*** Data to examine ***

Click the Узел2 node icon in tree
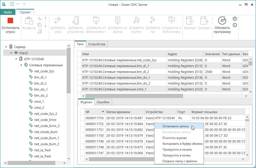 (16, 53)
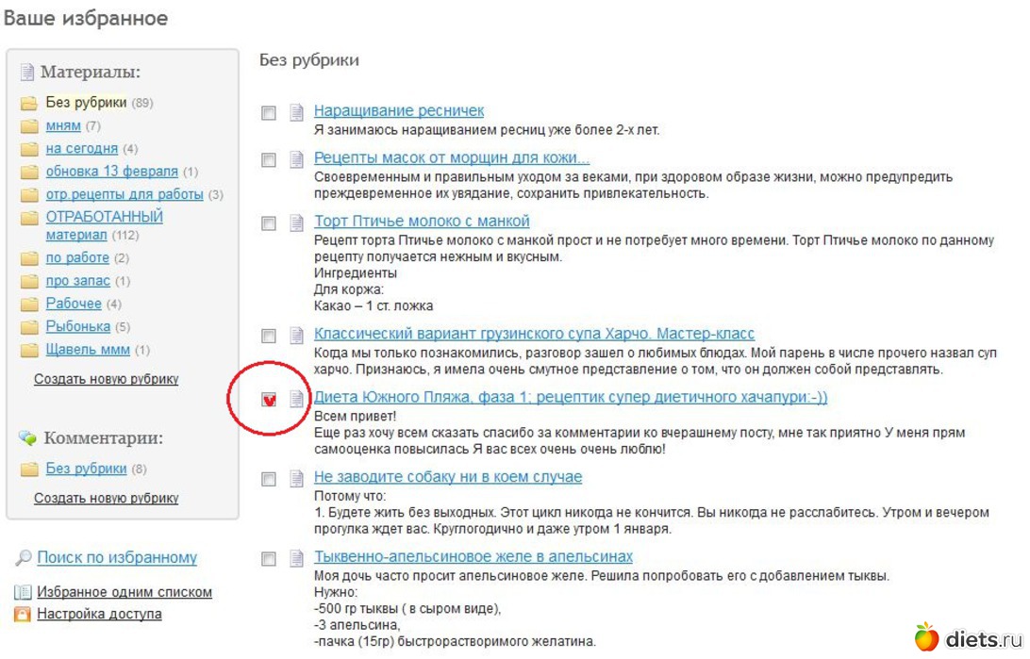Screen dimensions: 1030x659
Task: Open the на сегодня category
Action: click(82, 149)
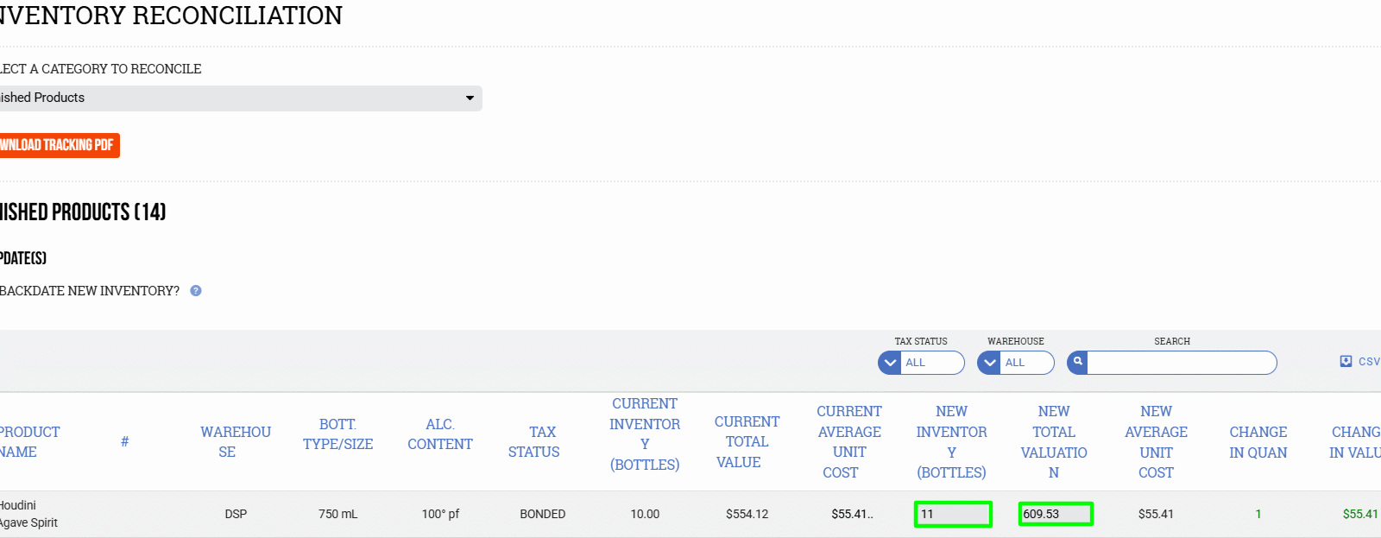Click the Current Total Value column header
The width and height of the screenshot is (1381, 538).
click(x=746, y=442)
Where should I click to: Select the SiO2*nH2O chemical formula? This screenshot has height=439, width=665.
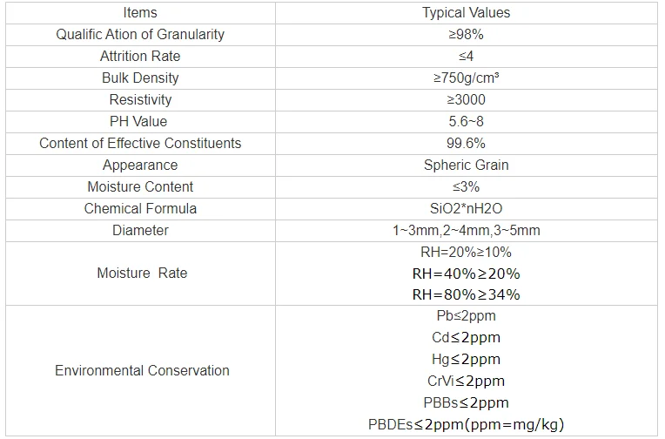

***

Problem:
The data above must be given back verbatim, minus its images.

Result of the exercise:
Click the Узел2 node icon in tree
 (16, 53)
Screen dimensions: 1030x659
Task: Open the на сегодня category
Action: click(82, 149)
Click the Current Total Value column header
The width and height of the screenshot is (1381, 538).
click(x=746, y=442)
Where should I click to: Select the SiO2*nH2O chemical formula? This screenshot has height=439, width=665.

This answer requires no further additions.